Today I had a rough day. Third year of medical school can be scary because you’re always feeling like a novice, and this was made especially clear to me today on my anesthesiology rotation. Today, without going into too much detail, I found that if the attending physician didn’t constantly give me explicit instructions for doing things — administering a drug, the angle at which to insert a needle into the skin, making sure to place EKG leads correctly — I felt utterly imcompetent and incapable of performing seemingly simple procedures.
I keep expecting there will be one day where I cross this magic threshold and I’ll suddenly feel competent and self-assured, and I’ll be able to take on any medical challenge or emergency that comes my way.
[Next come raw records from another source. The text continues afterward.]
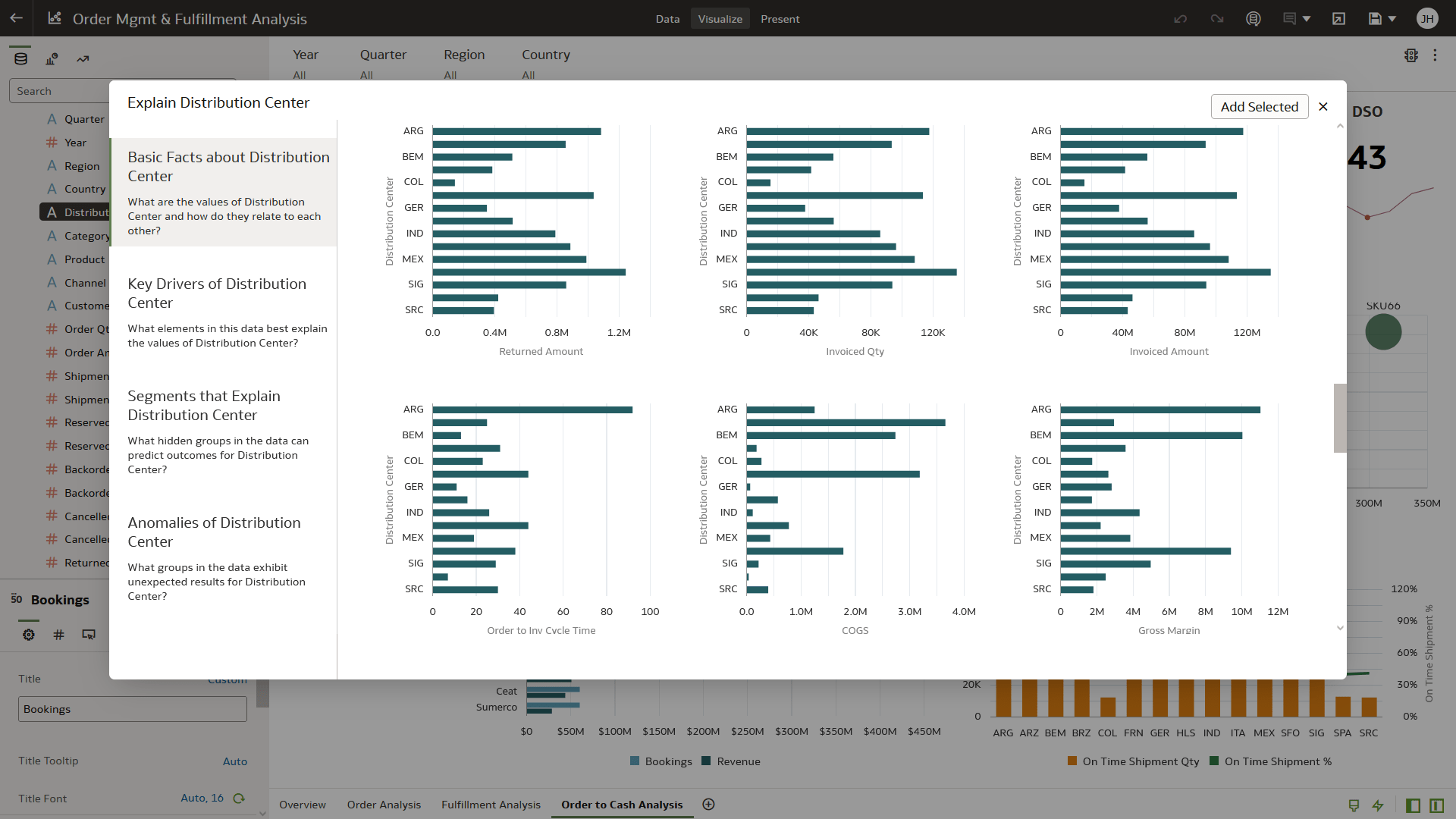Click the go back arrow icon
This screenshot has width=1456, height=819.
(16, 18)
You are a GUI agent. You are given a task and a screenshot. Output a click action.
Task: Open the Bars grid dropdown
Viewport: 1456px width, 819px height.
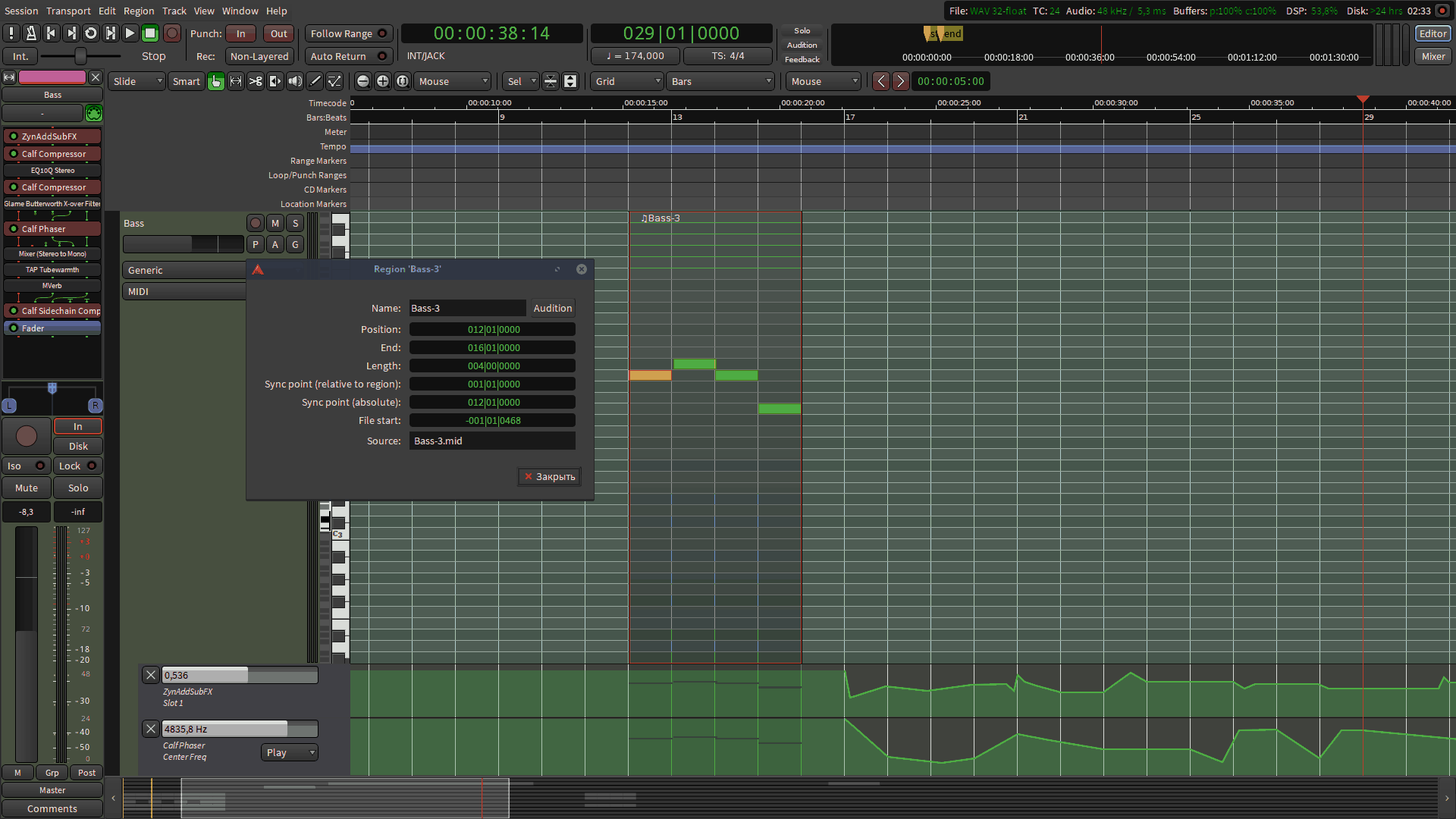[721, 81]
So it was comforting to come across this video of Ira Glass explaining how it’s frustrating to be a beginner at something (he refers mainly to beginners in creative fields, but I think it applies to many different pursuits) because you have “good taste” (i.e. you know what would be considered “good” or “skillful”) but your actual work does not meet those standards.
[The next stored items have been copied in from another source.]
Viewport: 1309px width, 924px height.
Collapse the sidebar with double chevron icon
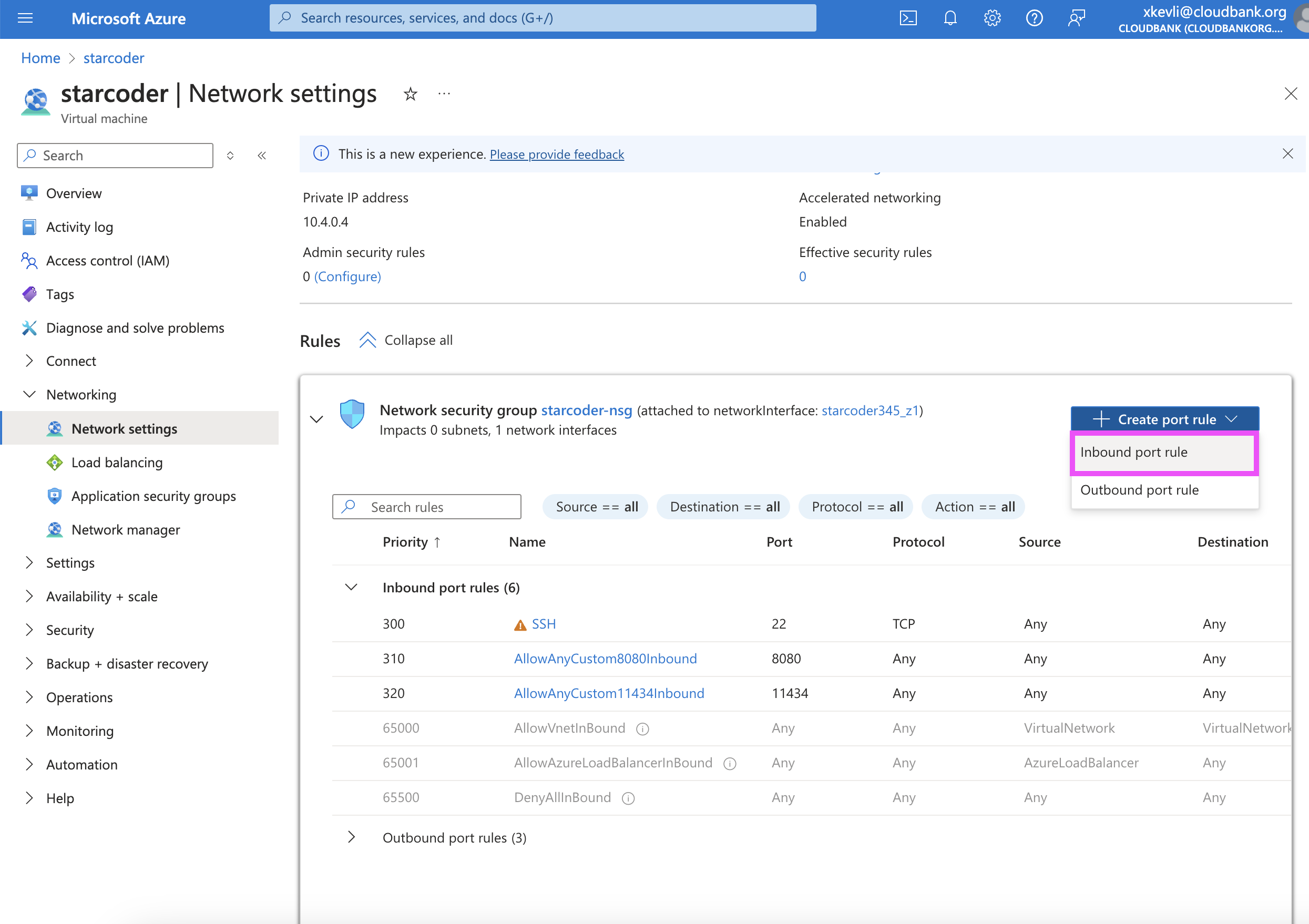pos(262,156)
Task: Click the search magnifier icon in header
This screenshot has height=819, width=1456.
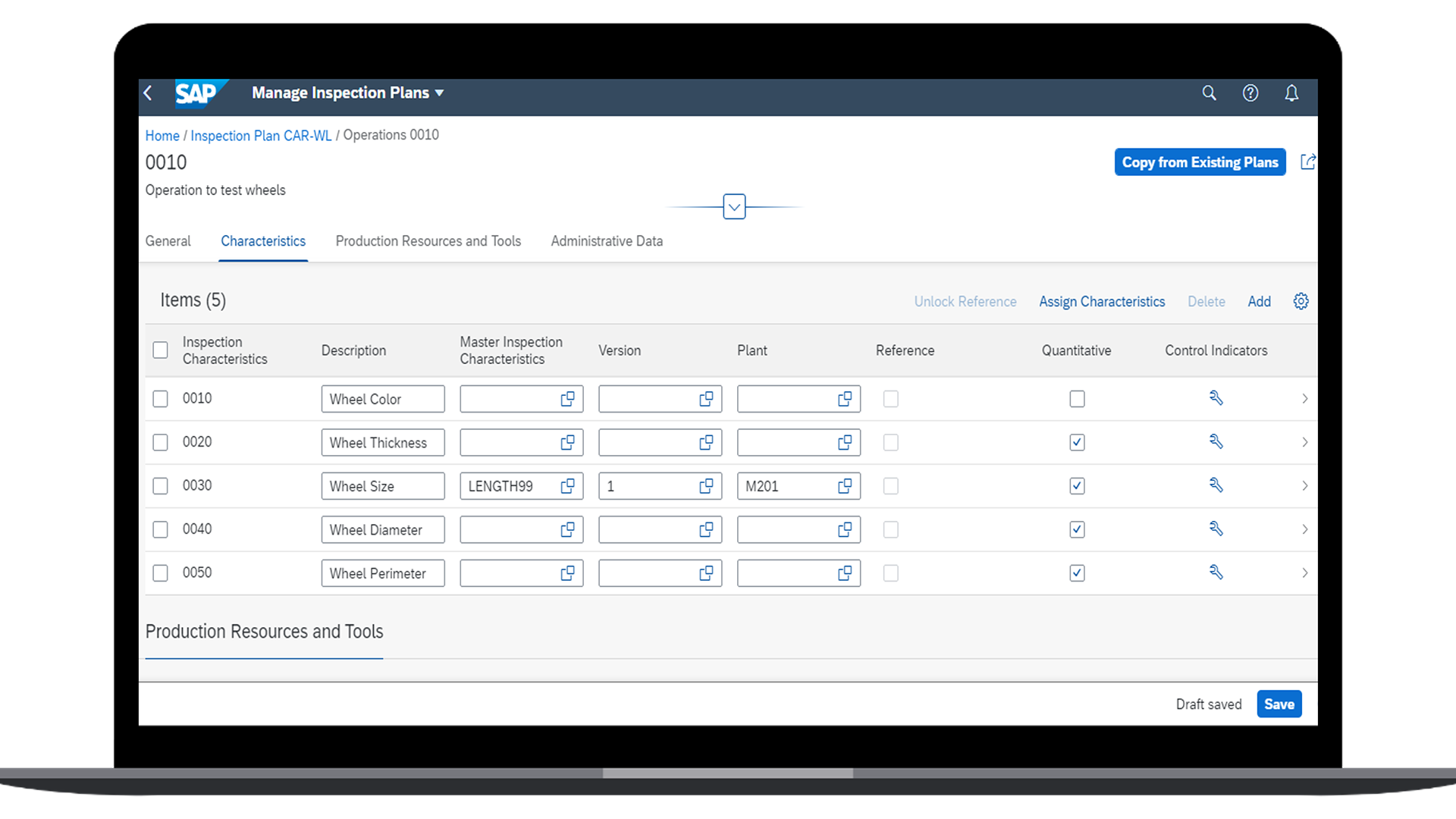Action: (x=1209, y=93)
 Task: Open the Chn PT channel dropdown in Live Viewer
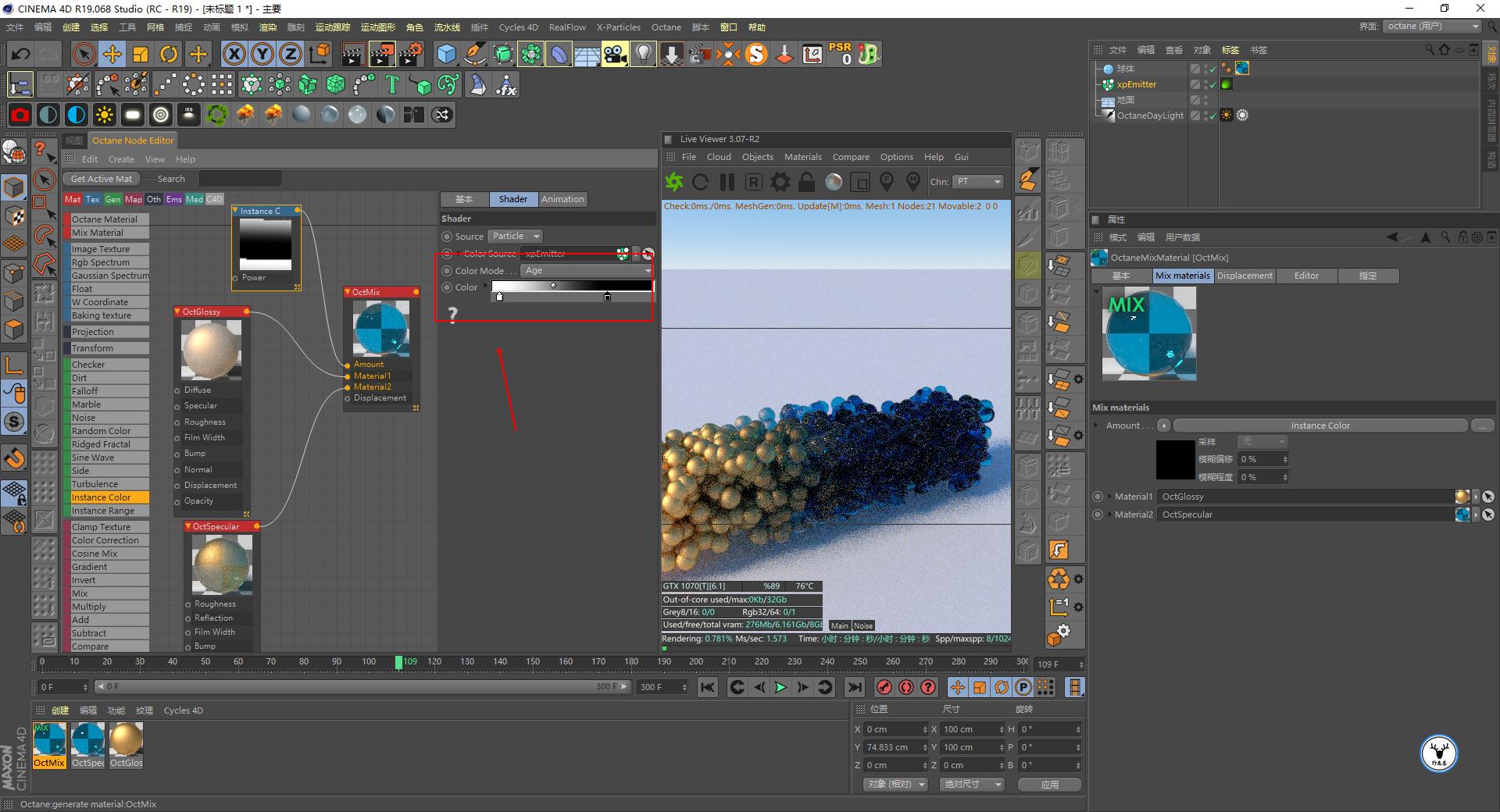click(977, 182)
In the video, Ira Glass plays a radio story that he recorded after 8 years of working in public radio (8 years! that was already a long time!), which was admittedly not the greatest story, and which gives us all hope that one can come far with some effort and dedication, since he is a well-respected, amazing giant in radio today. The key is perserverance and practice, and in the creative world it seems that continuing to produce work — a steady, constant, large volume of work — will help one refine one’s skills.
I think this also applies to my desire to start blogging, writing, and dabbling in radio journalism again, when I get the chance. I’ve been thinking about this since high school, really, but never really have given it enough effort because all my previous attempts have fallen somewhat short of what I wanted to achieve. But perhaps this blog, used as a testing ground, will be my way of increasing my volume of writing and help me improve my skills and gain confidence.
The great thing about being a beginner, on the other hand, is that when you make mistakes, it’s okay because not much is expected of you. (At least that is how it is in medical school.) Medicine is very hierarchical, and while I’m currently at the bottom of the totem pole on the ladder and basically am told what to do by residents, attendings, and housestaff, I also am freed from taking primary responsibility for patients’ well-being and therefore can go through the motions of being a doctor without fear of causing harm. I can practice with the safety of knowing that no one will let me do anything that might hurt a patient.
But it still really sucks when I make a mistake. Today was still rough. I just hope that I learn from all mistakes and that I don’t make the same mistake twice. However, there are so many mistakes out there waiting to be made…I guess that it’s just important to be as prepared as possible, stay calm in the face of unexpected challenges, and learn from past experiences.